Kevin Singh sieht das ähnlich: „Wir wurden wenig über die Möglichkeiten aufgeklärt. Es wurde auch selten darüber gesprochen, dass eine Ausbildung eine sinnvolle Alternative zum Studium sein kann“, sagt der 18-Jährige. Er selbst sei davon überzeugt, freue sich schon jetzt darauf, in den kommenden Jahren praktische Erfahrung in der Berufswelt zu sammeln.
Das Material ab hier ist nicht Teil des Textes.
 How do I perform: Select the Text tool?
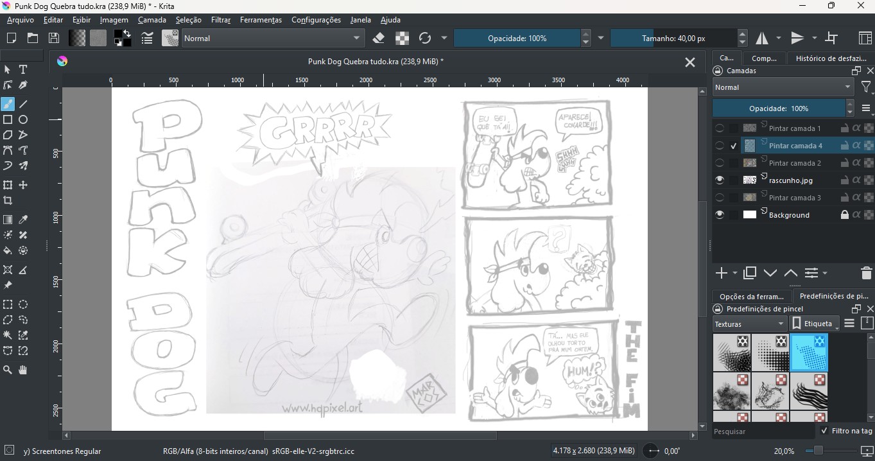pyautogui.click(x=23, y=69)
Seinen Ausbildungsplatz fand der Abiturient über die Arbeitsagentur. Zunächst wollte er sich einen Überblick über die Unternehmen in der Stadt verschaffen, bekam nach einem Beratungsgespräch Ausbildungsstellen zugeschickt, die seinem Jobprofil und seinen Interessen entsprachen. „Da haben immer noch ziemlich viele Firmen gepasst, aber nach einiger Internetrecherche und einem sehr positiven Eindruck beim Bewerbungsgespräch war meine Entscheidung dann klar“, sagt er.
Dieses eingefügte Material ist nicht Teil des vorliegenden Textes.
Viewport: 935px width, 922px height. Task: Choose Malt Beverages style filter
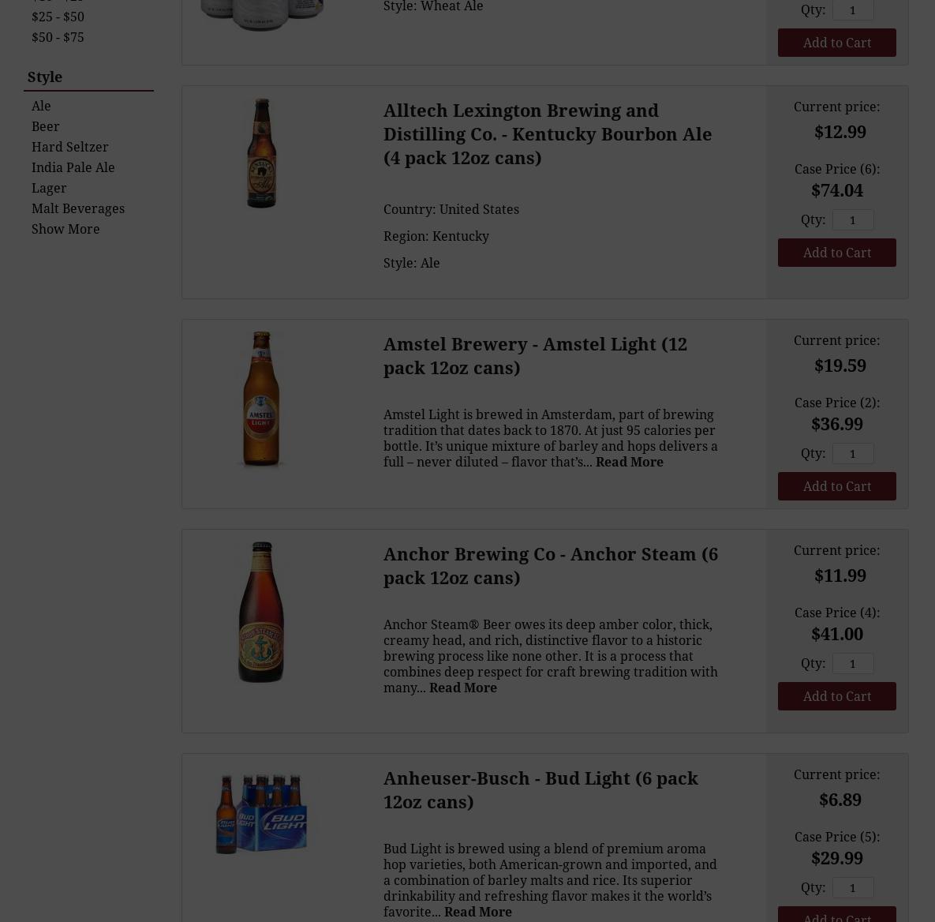coord(77,208)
Besonders wichtig ist ihm, dass nach der Ausbildung neue Weiterbildungsmöglichkeiten und zum Beispiel ein Studium offenstehen. Und auch Albin Govori sieht die Lehre als einen ersten Schritt: „Es gibt top Weiterentwicklungsmöglichkeiten – zum Beispiel zum Techniker oder Meister.“ Das sei in der Schule nicht dargestellt worden. „Die Schulen sollten mehr aufklären, Firmen einladen und über die vielen Möglichkeiten informieren“, sagt er. „Zum Beispiel gibt es die Überzeugung, dass ein Studium automatisch mehr Gehalt bedeutet. Aber das stimmt nicht.“ Und auch die Politik sieht er in der Verantwortung, Ausbildungen attraktiver zu machen. Das vorherrschende Ungleichgewicht in der Wahrnehmung der Schüler versucht die Arbeitsagentur über einen engen Austausch mit Lehrkräften und Unternehmen zu lösen. „Über mehr Aufklärung und einen anderen Fokus kann die Ausbildung besser hervorgehoben werden“, sagt Denise Düren von der Mönchengladbacher Berufsberatung.